Blood Quantum, Part II: The Indian New Deal and Tribal Constitutions

Part I discussed why blood quantum rules, often a criteria for Tribal citizenship, are seen as an existential Tribal threat. Part II discusses constitutional reforms to change that rule.

John Collier, Commissioner of Indian Affairs, meets with South Dakota Blackfoot Indian chiefs in 1934 to discuss the Indian Reorganization Act. Photo: Unknown

To recap Part I: The 1887 Dawes “General Allotment” Act was devastating to Native Nations, an assimilation policy that imposed private land ownership and capitalism on communal societies centered around reciprocity. The law broke up community-held Tribal lands into small parcels and allotted them to individual Indians and families.

The Allotment era ended with the 1934 Indian Reorganization Act, an effort to reverse such assimilation policies.

Passed under FDR’s administration, it’s referred to as the Indian New Deal. (It’s still the basis for federal law regarding Indian affairs.)
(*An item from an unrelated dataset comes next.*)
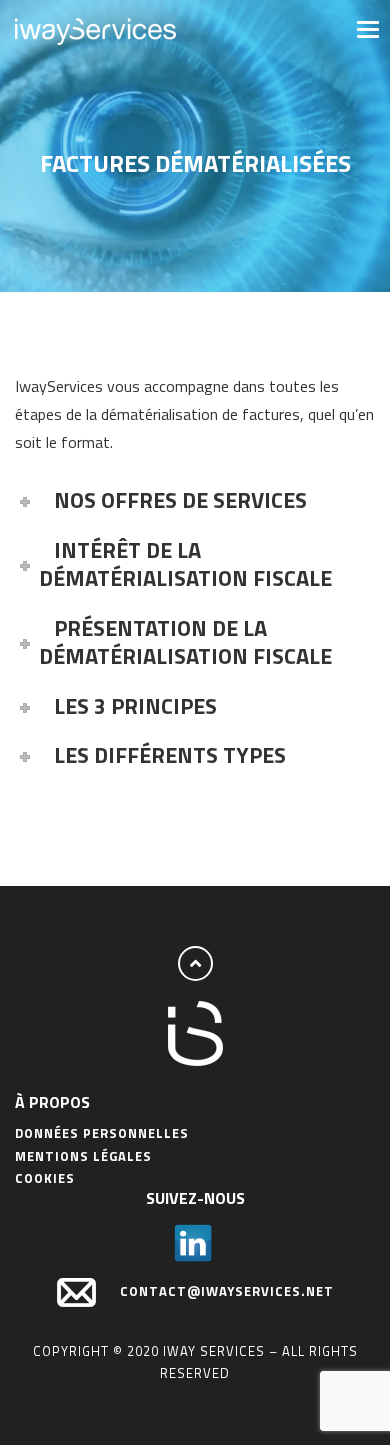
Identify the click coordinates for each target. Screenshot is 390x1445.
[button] (366, 28)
The Indian New Deal stopped allotments, restored Tribal land management, and sought to strengthen inherent Tribal sovereignty. It encouraged Tribes to write their own constitutions.
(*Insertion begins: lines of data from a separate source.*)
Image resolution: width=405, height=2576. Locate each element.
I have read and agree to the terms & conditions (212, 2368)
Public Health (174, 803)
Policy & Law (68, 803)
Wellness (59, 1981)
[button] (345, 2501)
Today, roughly 70 percent of Tribal constitutions define citizenship using the colonial idea of blood quantum, according to attorney Gabe Galanda, a member of the Round Valley Indian Confederation of Northern California.

As Tribal members have intermarried with people from other Tribes or non-Indigenous people, children’s blood quantum often drops below the threshold to be considered a Tribal member.

Native Nations are wrestling with whether to eliminate blood quantum rules.